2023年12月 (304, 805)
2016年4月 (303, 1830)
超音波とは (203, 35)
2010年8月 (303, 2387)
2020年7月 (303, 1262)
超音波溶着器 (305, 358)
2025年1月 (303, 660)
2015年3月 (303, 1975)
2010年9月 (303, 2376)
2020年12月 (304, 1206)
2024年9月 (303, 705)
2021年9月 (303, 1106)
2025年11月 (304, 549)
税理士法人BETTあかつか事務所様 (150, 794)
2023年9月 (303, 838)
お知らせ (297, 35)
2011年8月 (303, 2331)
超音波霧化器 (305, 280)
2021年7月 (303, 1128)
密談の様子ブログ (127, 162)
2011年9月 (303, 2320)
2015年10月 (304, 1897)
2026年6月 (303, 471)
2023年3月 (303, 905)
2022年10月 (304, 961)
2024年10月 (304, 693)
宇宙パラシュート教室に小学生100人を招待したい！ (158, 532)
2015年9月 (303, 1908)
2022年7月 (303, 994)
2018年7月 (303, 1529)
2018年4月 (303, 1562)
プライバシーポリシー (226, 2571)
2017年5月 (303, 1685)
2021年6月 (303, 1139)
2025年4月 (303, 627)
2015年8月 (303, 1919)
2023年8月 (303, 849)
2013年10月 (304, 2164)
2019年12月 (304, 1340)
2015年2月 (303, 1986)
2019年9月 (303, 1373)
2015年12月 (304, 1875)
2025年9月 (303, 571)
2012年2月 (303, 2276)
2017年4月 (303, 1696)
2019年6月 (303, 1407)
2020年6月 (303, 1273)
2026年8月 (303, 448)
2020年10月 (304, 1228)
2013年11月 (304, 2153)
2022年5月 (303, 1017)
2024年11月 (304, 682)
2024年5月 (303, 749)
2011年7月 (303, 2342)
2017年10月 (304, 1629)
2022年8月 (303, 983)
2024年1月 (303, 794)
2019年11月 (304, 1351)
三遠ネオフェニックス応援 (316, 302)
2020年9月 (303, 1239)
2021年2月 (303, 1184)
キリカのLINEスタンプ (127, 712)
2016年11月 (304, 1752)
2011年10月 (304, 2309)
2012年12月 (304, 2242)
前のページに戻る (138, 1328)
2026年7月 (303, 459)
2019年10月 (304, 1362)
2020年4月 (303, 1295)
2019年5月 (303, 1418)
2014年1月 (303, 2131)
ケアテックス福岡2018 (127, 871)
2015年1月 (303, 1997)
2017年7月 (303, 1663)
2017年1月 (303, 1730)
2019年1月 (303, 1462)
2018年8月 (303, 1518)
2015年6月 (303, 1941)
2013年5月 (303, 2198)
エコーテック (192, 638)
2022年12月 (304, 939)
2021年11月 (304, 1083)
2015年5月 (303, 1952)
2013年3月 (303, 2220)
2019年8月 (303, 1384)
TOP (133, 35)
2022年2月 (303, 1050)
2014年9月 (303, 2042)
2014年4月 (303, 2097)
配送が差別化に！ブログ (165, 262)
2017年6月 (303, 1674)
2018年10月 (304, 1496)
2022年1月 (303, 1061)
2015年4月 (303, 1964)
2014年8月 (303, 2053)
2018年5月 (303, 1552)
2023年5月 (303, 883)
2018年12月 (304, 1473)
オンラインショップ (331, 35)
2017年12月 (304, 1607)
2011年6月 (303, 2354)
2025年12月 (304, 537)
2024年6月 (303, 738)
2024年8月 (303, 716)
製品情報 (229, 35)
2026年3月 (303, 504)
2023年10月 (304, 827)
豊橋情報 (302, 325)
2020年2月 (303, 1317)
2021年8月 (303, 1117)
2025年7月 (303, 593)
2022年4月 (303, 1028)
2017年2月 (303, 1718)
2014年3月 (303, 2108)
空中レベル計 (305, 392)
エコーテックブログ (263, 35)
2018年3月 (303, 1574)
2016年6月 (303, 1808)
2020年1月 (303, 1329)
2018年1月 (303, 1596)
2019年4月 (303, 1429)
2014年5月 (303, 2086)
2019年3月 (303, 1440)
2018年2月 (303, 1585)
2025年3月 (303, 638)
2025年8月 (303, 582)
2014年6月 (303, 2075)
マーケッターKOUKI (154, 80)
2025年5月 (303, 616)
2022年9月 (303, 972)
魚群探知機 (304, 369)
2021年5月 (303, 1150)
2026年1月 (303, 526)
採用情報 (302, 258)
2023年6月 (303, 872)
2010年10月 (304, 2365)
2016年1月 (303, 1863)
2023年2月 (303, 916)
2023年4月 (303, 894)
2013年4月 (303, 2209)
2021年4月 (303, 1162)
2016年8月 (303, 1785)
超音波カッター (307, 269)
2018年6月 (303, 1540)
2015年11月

==============================

_WHAT TO WORK ON_. Using the records above, restate word for word the lines from the one with "2022年1月 (303, 1061)" through the one with "2025年7月 (303, 593)", both included.

_RESPONSE_.
2022年1月 (303, 1061)
2015年4月 (303, 1964)
2014年8月 (303, 2053)
2018年5月 (303, 1552)
2023年5月 (303, 883)
2018年12月 (304, 1473)
オンラインショップ (331, 35)
2017年12月 (304, 1607)
2011年6月 (303, 2354)
2025年12月 (304, 537)
2024年6月 (303, 738)
2024年8月 (303, 716)
製品情報 (229, 35)
2026年3月 (303, 504)
2023年10月 (304, 827)
豊橋情報 (302, 325)
2020年2月 (303, 1317)
2021年8月 (303, 1117)
2025年7月 (303, 593)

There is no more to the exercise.